Poem by Mikael Vogel. Translated from German by Holden Silverfish

 

Some information on the po’o-uli

The po’o-uli was discovered in 1973 on the slopes of Haleakalā on the island of Maui. It was the first species of Hawaiian honeycreeper to be discovered since 1923. It was unlike other Hawaiian birds, belonging to an ancient lineage of Hawaiian honeycreepers. No other bird – living or fossil – has a structure similar to it.

By 1997, only three individuals were known to exist. In 2002, one of these, a female, was captured and taken to a male’s home range in an attempt to get them to breed.
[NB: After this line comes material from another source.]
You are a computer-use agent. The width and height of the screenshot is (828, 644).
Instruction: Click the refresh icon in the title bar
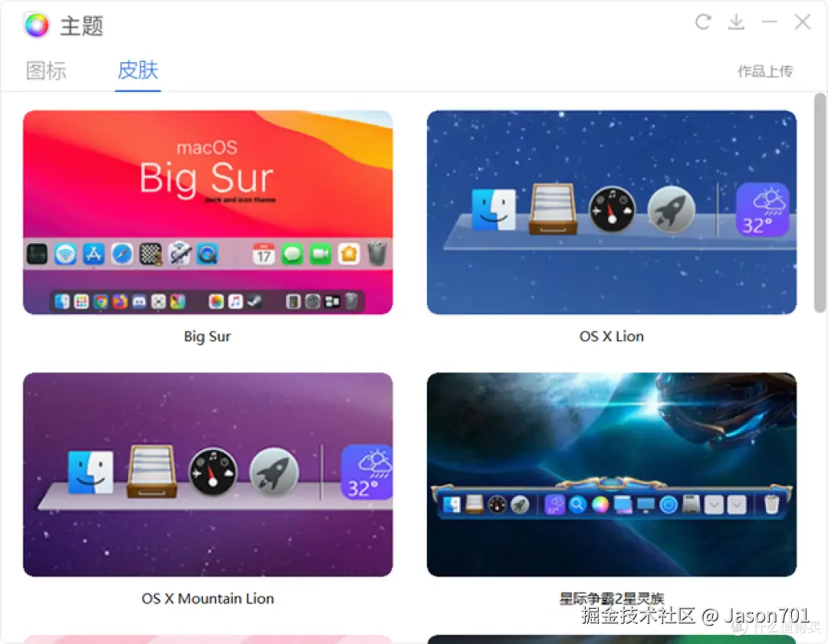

The female, however, had flown back to her own territory, which was 1.5 miles away, by the next day. There was also a ten-day expedition in 2004. The goal of this was to capture all three birds and bring them to a bird conservation centre on the island, in the hope they would produce offspring.

On September 9, 2004, one of the remaining birds, a male, was captured and taken to the Maui Bird Conservation Centre in Olinda, in an attempt to breed the bird in captivity. However, biologists could not find a mate for the male before it died on November 26, 2004.

The decline of the po’o-uli was due to habitat loss, mosquito-borne diseases, predation by pigsratscats, and small Asian mongooses, and a decline in the native tree snails that the po’o-uli relied on for food.